Going Home Again
This entry was posted on 8/9/2008 9:50 AM and is filed under Personally Speaking.
I have a decision to make: should I revisit the past, or stay away from the scene of love now lost?
For I’ve been invited to join some former neighbors at a progressive
potluck supper, moving from house to house on the street where Len and
I lived for over forty years, and raised our family. After leaving
eight years ago, we returned a few times for holiday picnics, but now
if I go, I go alone.
And, it turns out, the first house on
the schedule is our old home. A wave of sadness washes over me when I
imagine walking up the porch steps and over the threshold.

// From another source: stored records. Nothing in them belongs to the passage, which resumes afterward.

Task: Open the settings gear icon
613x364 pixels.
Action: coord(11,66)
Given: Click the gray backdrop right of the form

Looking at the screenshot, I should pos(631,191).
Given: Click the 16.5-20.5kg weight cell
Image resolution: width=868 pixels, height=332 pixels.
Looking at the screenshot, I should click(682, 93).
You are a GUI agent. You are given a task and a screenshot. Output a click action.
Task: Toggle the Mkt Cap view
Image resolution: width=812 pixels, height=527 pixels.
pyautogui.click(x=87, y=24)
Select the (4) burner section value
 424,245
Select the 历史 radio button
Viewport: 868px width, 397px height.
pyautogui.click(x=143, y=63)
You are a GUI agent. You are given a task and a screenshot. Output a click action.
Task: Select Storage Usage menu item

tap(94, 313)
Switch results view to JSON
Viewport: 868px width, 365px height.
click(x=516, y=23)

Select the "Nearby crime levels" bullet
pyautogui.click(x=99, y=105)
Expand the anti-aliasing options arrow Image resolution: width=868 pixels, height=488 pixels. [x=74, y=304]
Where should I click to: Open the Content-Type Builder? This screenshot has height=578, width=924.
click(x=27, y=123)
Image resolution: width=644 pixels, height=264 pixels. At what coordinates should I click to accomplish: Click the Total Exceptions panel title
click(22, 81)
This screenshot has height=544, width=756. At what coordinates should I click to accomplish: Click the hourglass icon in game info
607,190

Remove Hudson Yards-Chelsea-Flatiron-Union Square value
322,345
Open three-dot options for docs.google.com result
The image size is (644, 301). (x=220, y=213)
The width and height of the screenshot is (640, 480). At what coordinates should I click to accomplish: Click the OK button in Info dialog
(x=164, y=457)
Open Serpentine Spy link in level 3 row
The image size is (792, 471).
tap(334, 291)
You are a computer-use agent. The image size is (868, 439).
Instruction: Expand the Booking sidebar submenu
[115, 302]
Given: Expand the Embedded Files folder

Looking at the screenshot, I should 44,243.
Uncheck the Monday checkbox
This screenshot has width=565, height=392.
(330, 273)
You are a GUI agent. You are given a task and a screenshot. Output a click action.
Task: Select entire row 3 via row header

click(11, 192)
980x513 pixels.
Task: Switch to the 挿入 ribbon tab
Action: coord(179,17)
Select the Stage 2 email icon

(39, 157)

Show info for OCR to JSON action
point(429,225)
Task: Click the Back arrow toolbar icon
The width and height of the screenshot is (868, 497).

Hearing the catch in my voice as I pose my question, friends urge me not to go. Aware of my misgivings, they talk of their own past losses and those they know are yet to come, empathizing with my reluctance to give up the distance already gained from my sorrow. But my thoughts become more clear as they probe and express their concern, and as we talk, my need to overcome this foreboding actually strengthens.
The beauty of these conversations, even if tearful, is meeting the feelings head on, whereas for the past week, I put them away each time they surfaced, unexamined, and simply decided not to go. Now I wonder. Perhaps I can go, and be rewarded in some important way. Facing my unease, not it’s victim, nor later to live with regret.
For once my old front door opens, and I am standing in the entryway, I imagine I will be enveloped in the memory of the many reunions held in that very spot, when I welcomed Len’s return from days or weeks away on a geologic or fishing trip. Those were such sweet moments, when a sensual embrace renewed so much past loving.
I don’t think the changes made by the new owner of our home will keep me from visualizing the favored chair in which Len so often sat reading or listening to music, gazing into the near distance, lost in private thoughts that might, or might not, later be shared. Or my very early morning times in that same chair, either preparing for a challenging work day ahead, or having wakened in the pre-dawn hours to think through and push aside a cloud of unhappiness.
I‘ll approach the wall that held the old upright piano at which our three year old son stood and picked out tunes with perfect pitch, the first signal of his future as a gifted musician.
The location of the kitchen sink will surely be the same, beneath the window view of the ravine-like back yard, yielding the memory of the giant rope swing that evoked Tarzan-like yelps, and drew neighborhood children in droves.
And I’ll walk out to the sun porch where my eighty-nine year old mother spent her last few weeks, cared for so tenderly by Len, then retired.
The hard times, hours of loneliness, worry or discord, might also hang in the air, experienced most often as silence rather than spoken aloud in our home, only later to become food for thought and reconciliation. That too was part of the fabric of our family.
Sooner or later grief sweeps into all our lives. For now, my expectation is that revisiting old memories, while embraced by friendships of the present, will trump the pain of loss, perhaps even enrich past joys.